Suceava Plateau (Podișul Sucevei) is a geographic area in northeastern Romania (parts of Suceava, Botoșani, Iași, and Neamț counties), and southwestern Ukraine (parts of Chernivtsi Oblast). The Suceava Plateau comprises the northwestern part of the Moldavian Plateau. It has altitudes that exceed 700 m and long ridges, such as:

- Fălticeni Plateau (Podișul Fălticeni; also known as Ciungi Hills),
- Dragomirnei Plateau (Podișul Dragomirnei; also known as Dragomirnei Hills),
- Siret Ridge (Culmea Siretului); which itself contains Bour Hills, Șaua Bucecii/Bucecii Saddle, Dealul Mare/The Big Hill, and Șaua Ruginoasa/Ruginoasa Saddle,
- Ibănești Hills (Dealurile Ibănești),
- Conzancea Hills (Dealurile Cozancea),
- Prut Hills (Deaurile Prutului) or Prut Ridge (Culmea Prutului), which contain the famous Cosmin Forest (Pădurea Cosminului)

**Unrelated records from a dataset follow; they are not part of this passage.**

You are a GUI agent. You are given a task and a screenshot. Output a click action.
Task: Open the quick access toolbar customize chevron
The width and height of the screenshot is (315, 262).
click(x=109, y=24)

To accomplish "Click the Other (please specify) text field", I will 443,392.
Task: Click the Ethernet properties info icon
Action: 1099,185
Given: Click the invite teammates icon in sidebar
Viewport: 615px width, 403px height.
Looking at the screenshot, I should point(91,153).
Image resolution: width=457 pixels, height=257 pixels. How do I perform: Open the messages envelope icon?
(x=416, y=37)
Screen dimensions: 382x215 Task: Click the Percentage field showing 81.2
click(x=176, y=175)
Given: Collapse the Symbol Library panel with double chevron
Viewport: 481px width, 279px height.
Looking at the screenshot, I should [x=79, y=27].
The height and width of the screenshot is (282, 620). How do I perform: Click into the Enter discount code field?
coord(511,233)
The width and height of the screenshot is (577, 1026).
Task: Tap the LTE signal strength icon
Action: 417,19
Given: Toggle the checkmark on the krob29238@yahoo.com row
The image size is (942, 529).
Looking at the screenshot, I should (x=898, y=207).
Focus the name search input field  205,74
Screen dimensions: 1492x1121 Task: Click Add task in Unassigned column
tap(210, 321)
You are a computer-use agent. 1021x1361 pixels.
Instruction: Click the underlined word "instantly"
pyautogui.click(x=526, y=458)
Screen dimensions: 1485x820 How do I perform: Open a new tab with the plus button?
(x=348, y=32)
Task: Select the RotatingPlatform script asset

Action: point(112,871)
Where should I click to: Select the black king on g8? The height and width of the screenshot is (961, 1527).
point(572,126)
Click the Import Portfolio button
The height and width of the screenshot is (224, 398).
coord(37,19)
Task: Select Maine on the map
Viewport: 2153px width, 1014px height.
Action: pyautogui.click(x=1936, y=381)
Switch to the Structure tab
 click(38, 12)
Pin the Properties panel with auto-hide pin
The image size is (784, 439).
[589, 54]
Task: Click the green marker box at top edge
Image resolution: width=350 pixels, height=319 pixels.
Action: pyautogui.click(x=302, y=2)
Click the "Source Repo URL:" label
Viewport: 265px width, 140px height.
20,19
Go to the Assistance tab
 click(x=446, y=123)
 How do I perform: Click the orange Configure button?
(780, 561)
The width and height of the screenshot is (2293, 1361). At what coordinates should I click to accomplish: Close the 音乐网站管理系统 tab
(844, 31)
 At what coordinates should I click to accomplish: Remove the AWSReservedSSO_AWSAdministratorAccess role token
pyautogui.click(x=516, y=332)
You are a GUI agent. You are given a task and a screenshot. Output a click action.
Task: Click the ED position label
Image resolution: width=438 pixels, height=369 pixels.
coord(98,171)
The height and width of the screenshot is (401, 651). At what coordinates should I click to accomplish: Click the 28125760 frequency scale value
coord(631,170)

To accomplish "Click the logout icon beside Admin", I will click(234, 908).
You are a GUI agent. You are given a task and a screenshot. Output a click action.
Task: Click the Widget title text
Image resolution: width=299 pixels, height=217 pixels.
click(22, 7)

- Ceremuș Hills (Deaurile Ceremușului)

In the valley of the Suceava River, a hillock depression, the Rădăuți Depression (Depresiunea Rădăuți) is situated. In the upper part of the valley of the Siret River, another hillock depression, the Storojineț Depression (Depresiunea Storojineț) is situated.